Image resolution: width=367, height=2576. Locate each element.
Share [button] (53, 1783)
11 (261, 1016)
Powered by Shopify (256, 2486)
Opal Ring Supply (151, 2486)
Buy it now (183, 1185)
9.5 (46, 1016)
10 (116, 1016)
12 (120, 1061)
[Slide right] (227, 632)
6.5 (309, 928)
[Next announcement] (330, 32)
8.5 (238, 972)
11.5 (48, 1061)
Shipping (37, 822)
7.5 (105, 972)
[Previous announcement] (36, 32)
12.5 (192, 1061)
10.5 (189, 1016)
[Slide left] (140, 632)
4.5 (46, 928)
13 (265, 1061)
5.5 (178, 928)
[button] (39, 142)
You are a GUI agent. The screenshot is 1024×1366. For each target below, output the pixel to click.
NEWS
****
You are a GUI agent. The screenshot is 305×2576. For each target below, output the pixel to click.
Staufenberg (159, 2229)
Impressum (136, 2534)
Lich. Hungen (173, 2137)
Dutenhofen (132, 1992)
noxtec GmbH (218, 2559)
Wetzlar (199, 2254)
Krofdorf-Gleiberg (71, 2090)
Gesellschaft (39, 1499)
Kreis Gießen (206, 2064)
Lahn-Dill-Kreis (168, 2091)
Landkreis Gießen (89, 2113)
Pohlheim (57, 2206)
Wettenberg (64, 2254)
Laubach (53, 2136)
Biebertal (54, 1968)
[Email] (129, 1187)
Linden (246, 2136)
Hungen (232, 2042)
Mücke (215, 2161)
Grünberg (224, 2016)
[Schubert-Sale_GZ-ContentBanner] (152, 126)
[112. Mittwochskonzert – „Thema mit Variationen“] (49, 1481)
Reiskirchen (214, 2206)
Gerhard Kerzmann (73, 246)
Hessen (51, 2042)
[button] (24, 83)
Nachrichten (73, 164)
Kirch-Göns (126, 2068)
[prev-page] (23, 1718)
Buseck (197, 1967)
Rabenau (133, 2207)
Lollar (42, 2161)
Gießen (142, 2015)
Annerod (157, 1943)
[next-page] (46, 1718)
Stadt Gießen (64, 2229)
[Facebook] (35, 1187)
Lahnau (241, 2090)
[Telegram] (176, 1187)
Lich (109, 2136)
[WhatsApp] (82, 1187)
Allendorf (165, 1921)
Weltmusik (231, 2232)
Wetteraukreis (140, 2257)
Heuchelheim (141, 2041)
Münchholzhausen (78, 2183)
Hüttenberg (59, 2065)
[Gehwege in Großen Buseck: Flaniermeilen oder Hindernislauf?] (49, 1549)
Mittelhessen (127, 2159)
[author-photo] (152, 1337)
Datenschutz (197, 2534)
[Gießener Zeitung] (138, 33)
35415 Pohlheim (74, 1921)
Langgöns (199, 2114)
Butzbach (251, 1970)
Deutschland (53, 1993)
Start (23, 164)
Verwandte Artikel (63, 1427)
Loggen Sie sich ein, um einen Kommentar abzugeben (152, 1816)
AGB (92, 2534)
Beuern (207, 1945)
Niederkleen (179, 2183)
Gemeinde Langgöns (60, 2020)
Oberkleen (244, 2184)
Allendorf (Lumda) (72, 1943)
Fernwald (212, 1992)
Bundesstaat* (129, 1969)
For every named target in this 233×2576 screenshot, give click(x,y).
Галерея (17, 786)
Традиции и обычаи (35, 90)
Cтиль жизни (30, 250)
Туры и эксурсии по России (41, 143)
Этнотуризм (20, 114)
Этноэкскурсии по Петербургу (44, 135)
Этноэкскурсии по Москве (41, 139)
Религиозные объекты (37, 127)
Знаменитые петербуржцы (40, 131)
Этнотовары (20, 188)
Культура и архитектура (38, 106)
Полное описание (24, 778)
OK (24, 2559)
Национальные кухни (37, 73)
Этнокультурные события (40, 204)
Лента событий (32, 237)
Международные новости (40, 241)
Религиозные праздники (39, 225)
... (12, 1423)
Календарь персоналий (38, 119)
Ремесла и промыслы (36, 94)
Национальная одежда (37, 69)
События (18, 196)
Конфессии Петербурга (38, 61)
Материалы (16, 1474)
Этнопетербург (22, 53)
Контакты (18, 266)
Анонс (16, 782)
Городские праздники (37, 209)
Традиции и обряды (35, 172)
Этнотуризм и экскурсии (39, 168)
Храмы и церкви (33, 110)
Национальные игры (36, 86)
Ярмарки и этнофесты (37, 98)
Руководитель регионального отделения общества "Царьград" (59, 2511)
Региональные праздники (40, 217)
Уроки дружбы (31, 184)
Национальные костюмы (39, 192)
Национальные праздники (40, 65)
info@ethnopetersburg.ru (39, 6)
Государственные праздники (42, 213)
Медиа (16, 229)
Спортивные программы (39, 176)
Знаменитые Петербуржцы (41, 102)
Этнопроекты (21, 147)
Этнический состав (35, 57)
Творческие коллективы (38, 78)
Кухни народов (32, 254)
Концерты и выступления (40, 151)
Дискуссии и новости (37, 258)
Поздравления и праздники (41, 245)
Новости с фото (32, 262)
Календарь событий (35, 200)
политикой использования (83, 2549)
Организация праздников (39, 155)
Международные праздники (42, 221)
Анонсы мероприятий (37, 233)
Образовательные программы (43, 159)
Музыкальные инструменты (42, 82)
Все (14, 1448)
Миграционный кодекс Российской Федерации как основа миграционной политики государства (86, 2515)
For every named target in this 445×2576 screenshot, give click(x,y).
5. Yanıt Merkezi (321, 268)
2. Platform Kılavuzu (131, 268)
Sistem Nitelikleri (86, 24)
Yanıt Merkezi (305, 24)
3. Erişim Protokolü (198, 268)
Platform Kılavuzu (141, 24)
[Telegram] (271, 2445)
****
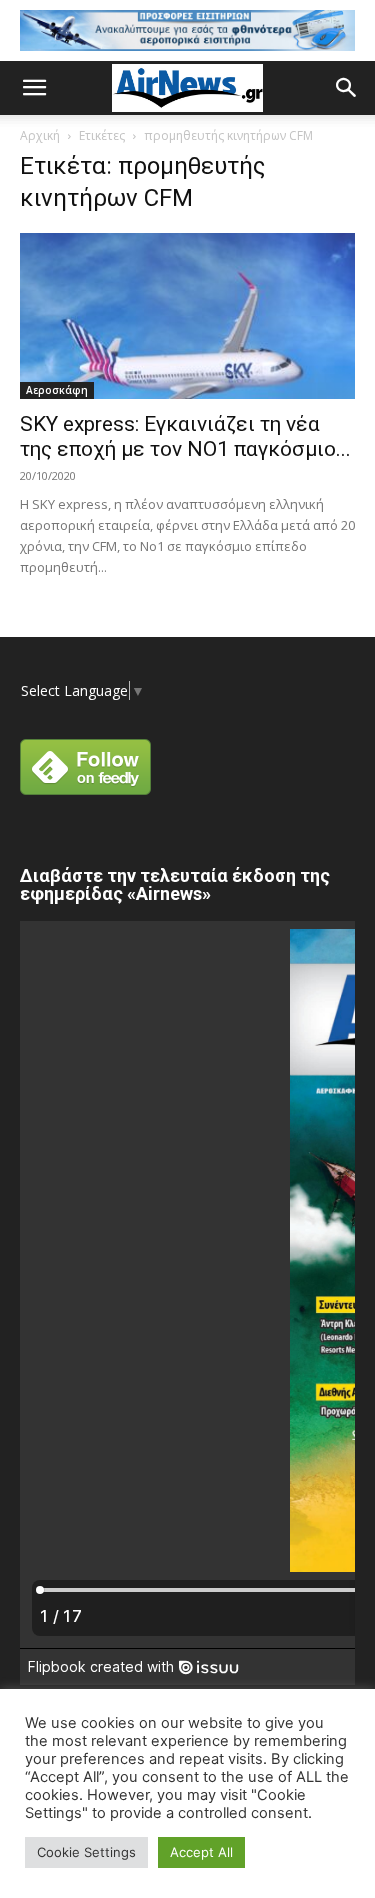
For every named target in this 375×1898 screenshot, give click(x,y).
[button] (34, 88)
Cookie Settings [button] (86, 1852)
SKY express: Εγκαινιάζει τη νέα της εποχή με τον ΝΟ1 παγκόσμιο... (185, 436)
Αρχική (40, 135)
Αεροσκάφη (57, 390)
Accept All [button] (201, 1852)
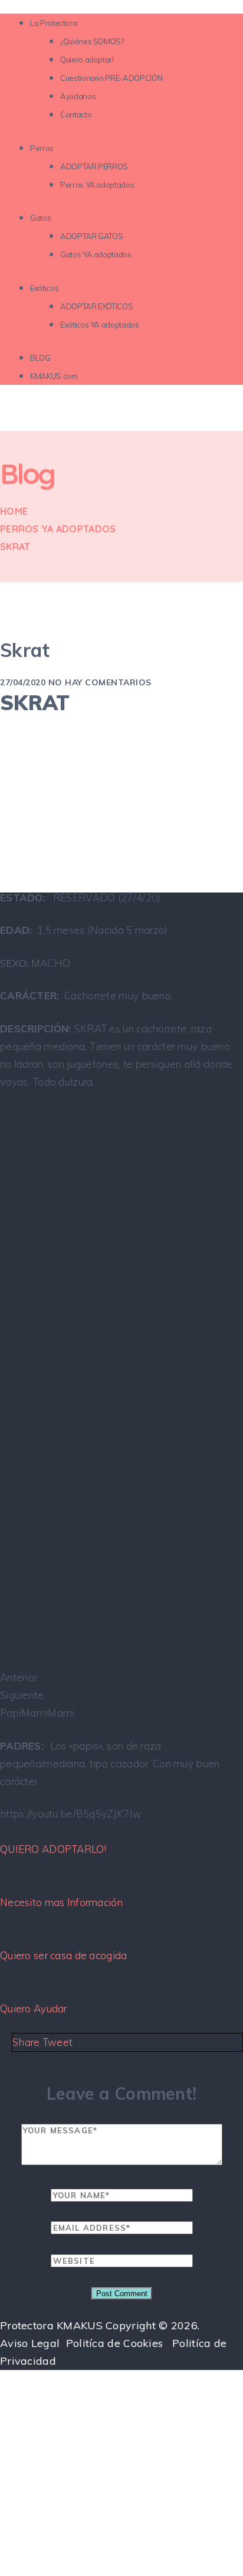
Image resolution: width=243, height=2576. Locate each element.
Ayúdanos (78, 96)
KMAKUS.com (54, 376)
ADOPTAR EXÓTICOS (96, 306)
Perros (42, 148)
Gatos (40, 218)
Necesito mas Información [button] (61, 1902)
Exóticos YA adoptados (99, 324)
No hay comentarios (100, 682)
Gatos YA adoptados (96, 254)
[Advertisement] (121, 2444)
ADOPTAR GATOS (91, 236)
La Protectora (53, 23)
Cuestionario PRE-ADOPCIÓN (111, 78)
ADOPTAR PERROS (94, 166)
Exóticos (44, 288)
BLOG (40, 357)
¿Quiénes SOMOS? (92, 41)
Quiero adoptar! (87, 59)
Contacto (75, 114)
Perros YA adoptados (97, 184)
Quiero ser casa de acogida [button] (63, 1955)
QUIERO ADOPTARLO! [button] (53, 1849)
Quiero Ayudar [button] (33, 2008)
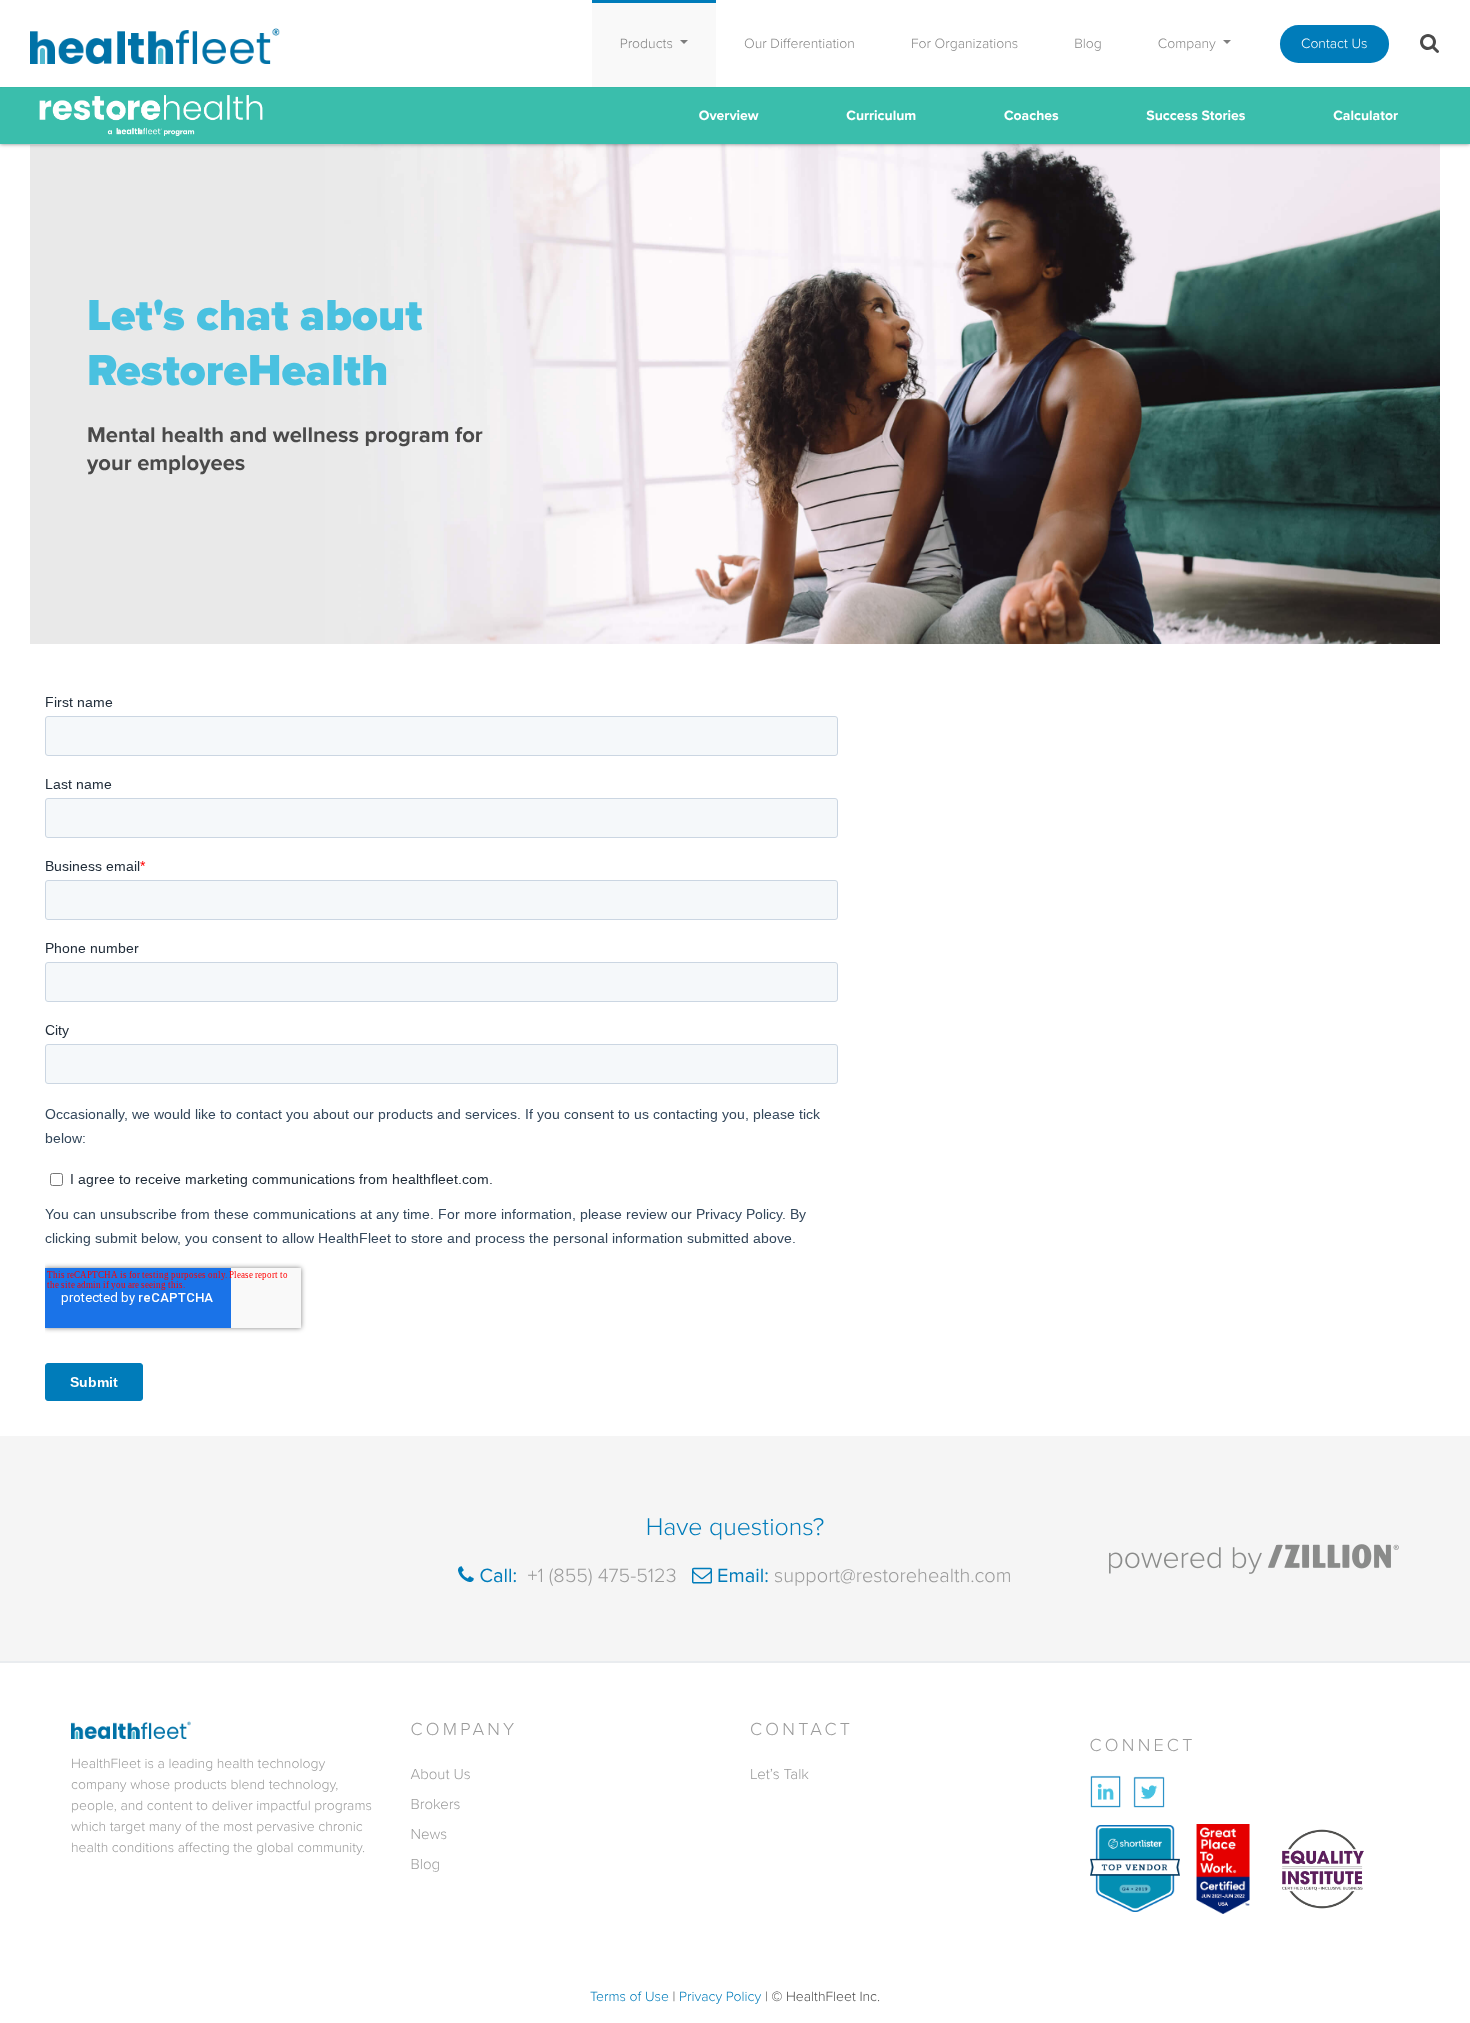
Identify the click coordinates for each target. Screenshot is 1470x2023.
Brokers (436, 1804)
****
--- WHAT TO PRODUCE ---
In the listing above, locate the line with "Международные праздники (42, 221)" and the line with "Миграционный кодекс Российской", then extract exactly those lines and every line between them, and nothing more.

--- RESULT OF THE TASK ---
Международные праздники (42, 221)
Анонсы мероприятий (37, 233)
Образовательные программы (43, 159)
Музыкальные инструменты (42, 82)
Все (14, 1448)
Миграционный кодекс Российской Федерации как основа миграционной политики государства (86, 2515)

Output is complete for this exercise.